WAF is at layer seven of defense and if one wants a higher level of defense at DDoS attacks that happened at layer 3-4, AWS Shield should be used. Following this, there is a firewall manager that manages all the rule sets for managing WAF rules, the security group, etc.
If one needs to do a Deep Packet inspection, in some of those use cases they can use the Network Firewall. One can import some of the open source rules and then look for any specific signatures or patterns that they want to put as a guardrail in their network traffic. This is essentially what is available from a network protection perspective.
Once the account, data, and network protection measures are in place, detection maturity is the next step. There are 6 processes in detection maturity:
- No Logging
- Native Logging and Monitoring
- Centralized Logging
- Event Correlation
- Threat Hunting
- Deception
The first aspect of this is avoiding logging. This is where people have to spend some time within the organization and go application by application. This is important because one may have centralized logging but all applications need to be on-boarded onto the application logging infrastructure. If they are on-boarded, the next questions to ask is if data classification has been done and whether there is a common log format structure which can be used to find anomalies. Having VPC flow logs, Cloud Config, and other systems in place can help one monitor and detect any configuration changes which will return a metric in terms of utilizations.
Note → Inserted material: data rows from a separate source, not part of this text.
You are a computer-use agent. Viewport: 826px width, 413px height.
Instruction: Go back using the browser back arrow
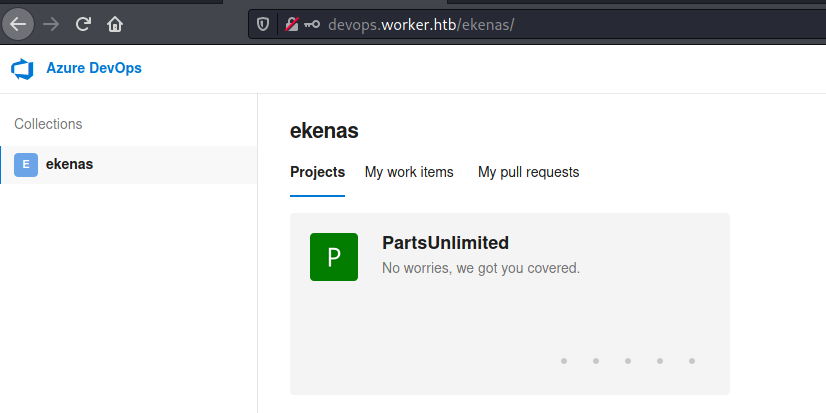coord(18,24)
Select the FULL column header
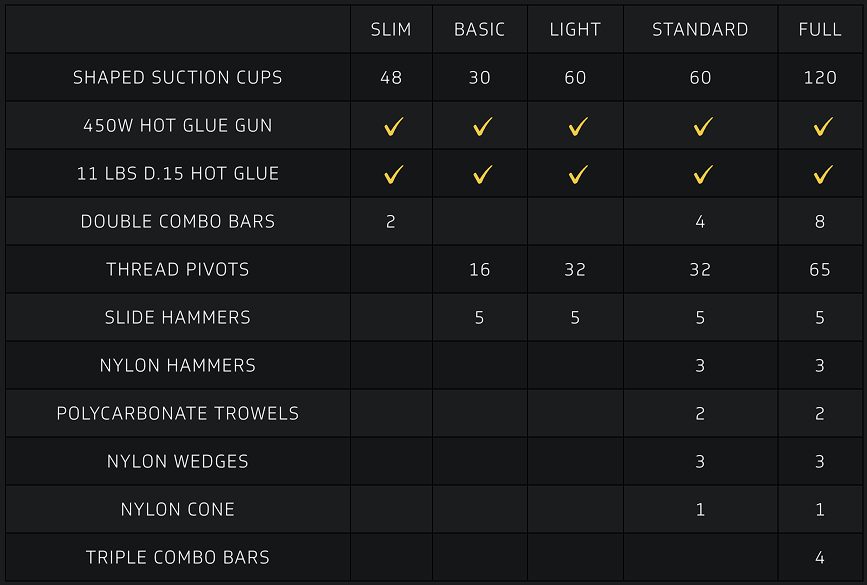The image size is (867, 585). [820, 29]
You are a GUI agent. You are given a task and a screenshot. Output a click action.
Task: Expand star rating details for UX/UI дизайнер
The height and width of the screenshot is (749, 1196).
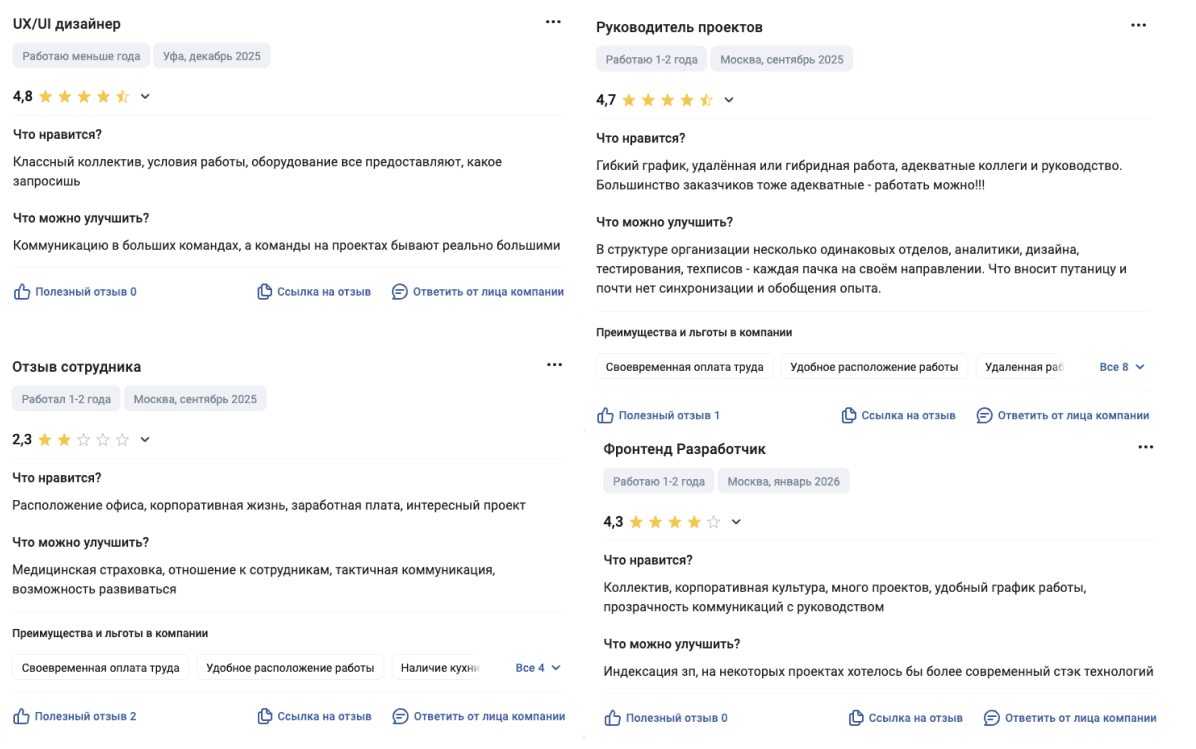coord(146,96)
Once the organization is at this level, the next thing to focus on is the role of the red team. They need to understand what normal looks like for the application, do threat hunting, and understand the user journey. Only when they know what normal looks like will they be able to create baselines and look for anomalies. They will also be able to identify what is an Indicator of Compromise (IOC). Using this understanding, they can build a library of IOCs, using which they can go through different mechanisms to see if there is any vulnerability and fix them.
The last aspect of detection maturity is deploying deception technology which involves knowing how many log lines is one able to correlate and analyze. This is important because it gives one a single view of different log lines that can come in. There are log lines coming in from instances, CloudTrail, flow log from the network, etc. AWS has services that move into guard duty, which involves network intrusion detection and machine learning to identify anomalies in your account.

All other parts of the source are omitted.